La divisa es el instrumento más transparente para medir el grado de solidez de una economía, aunque a veces se haya utilizado, de manera transitoria, como el más eficaz para enmascarar situaciones críticas. En condiciones normales, al cómputo del crecimiento económico suma la estabilidad de los precios, la disciplina fiscal pública, la capacidad exportadora y competitiva o el avance de la productividad; y resta los abusos cometidos por los agentes económicos, sobre todo si viven por encima de sus posibilidades.

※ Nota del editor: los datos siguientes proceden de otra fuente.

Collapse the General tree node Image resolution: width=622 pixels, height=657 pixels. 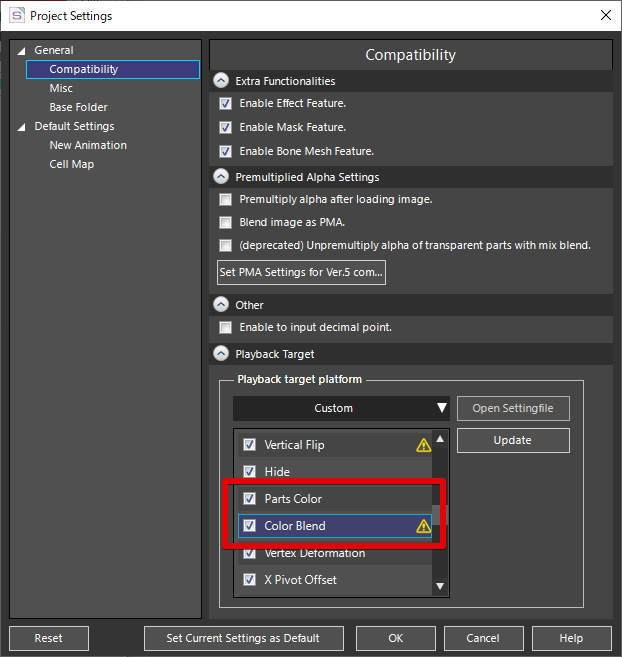(x=21, y=51)
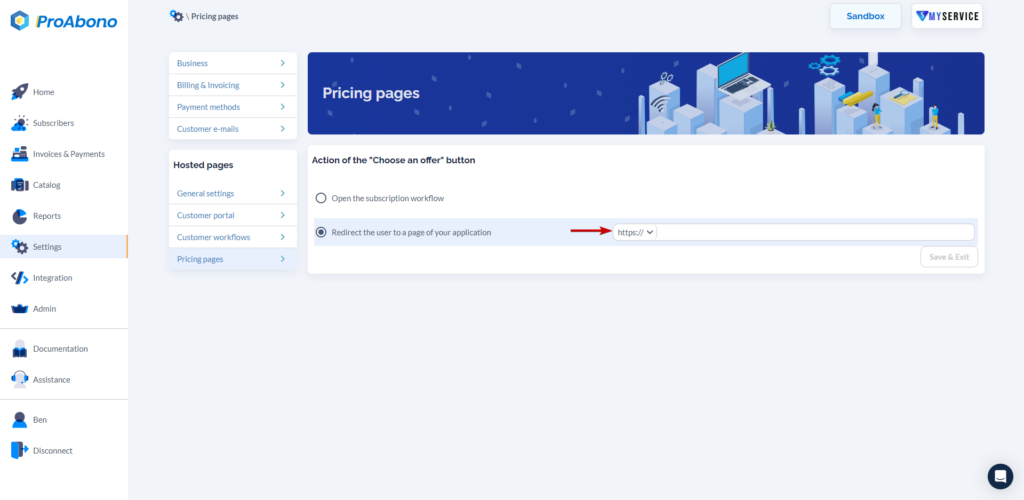Open Subscribers via its cloud icon

click(20, 123)
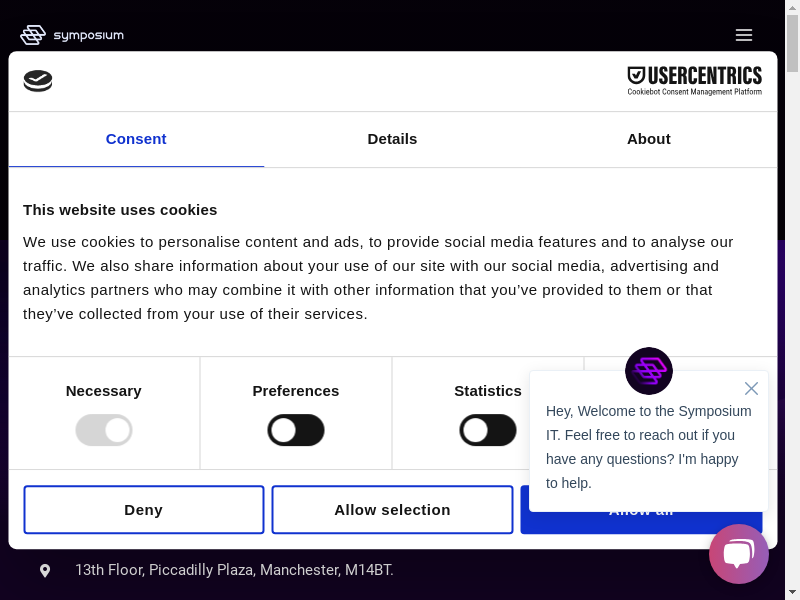800x600 pixels.
Task: Switch to the Consent tab
Action: [136, 139]
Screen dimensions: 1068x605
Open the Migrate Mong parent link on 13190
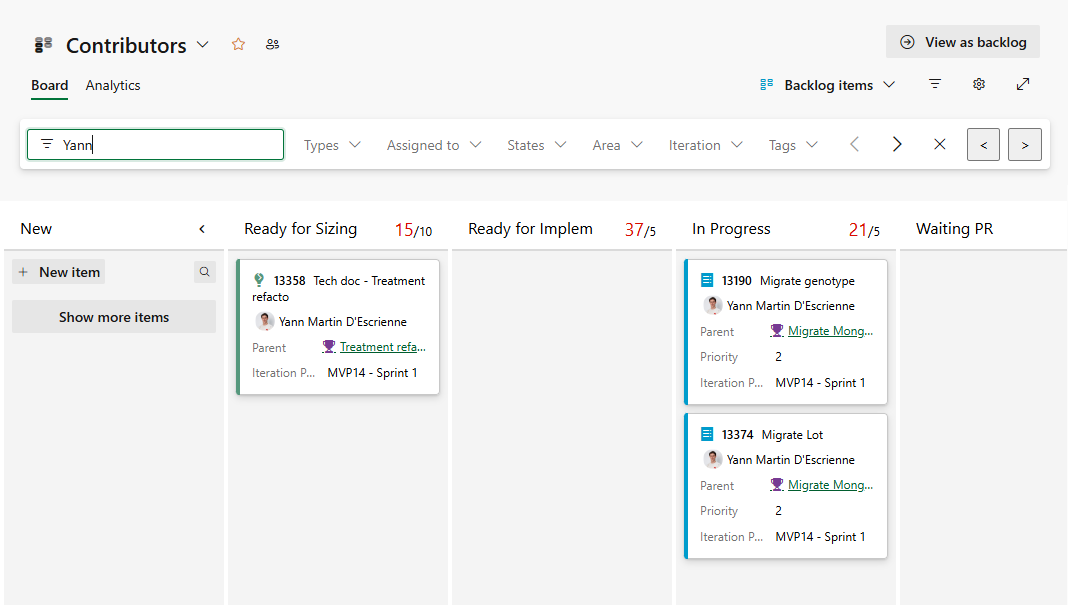(x=829, y=330)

Si su precio en el cruce global del mercado recoge los fundamentos de la actividad de su área geográfica, ningún problema. Pero si no lo hace es porque artificiosamente encubre desequilibrios que más pronto que tarde romperán la armonía. Conocer si son reflejo fiel del mercado o un artificio sostenido por el banco central que la emite es clave para tomar decisiones de inversión en una divisa.

En los últimos años cada vez más inversores han comprado yenes porque financiaban más barato que ninguna otra moneda sus proyectos, dada la laxitud de la política del Banco de Japón, con tipos en torno a cero. Pero mientras tomar activos en yenes era doblemente negocio si su precio subía en el mercado de divisas, se convertía en doblemente ruinoso si la divisa sólo se utilizaba para financiar proyectos en dólares, euros o libras esterlinas. Los movimientos bruscos de los mercados las dos últimas semanas algo tienen que ver con este tránsito de ida y vuelta con el yen.

Pero esta práctica está extendiéndose hasta la puerta del particular, que toma riesgos en divisas ajenas para ahorrarse el coste financiero de un crédito, o para duplicar el rendimiento de una inversión inmobiliaria. La afición por los ladrillos en el Este europeo a la que se han entregado los españoles tiene muchas posibilidades de convertirse en una ficción financiera. Hay ejemplos que lo ilustran: los extranjeros que metieron dinero, en pesetas, en inmuebles españoles en 1990 no han visto ni un ápice de revalorización hasta 2000. Han perdido diez años. Las cuatro devaluaciones de la peseta en los noventa porque era insostenible seguir manteniendo su apreciación pusieron en su sitio el valor real de los activos, y anularon supuestas ganancias.

¿Qué seguridad hay de que en el Este, que tendrá un crecimiento abultado, no habrá tal eclosión de desequilibrios que fuercen a replicar las devaluaciones españolas antes de entrar en la plácida estabilidad del euro?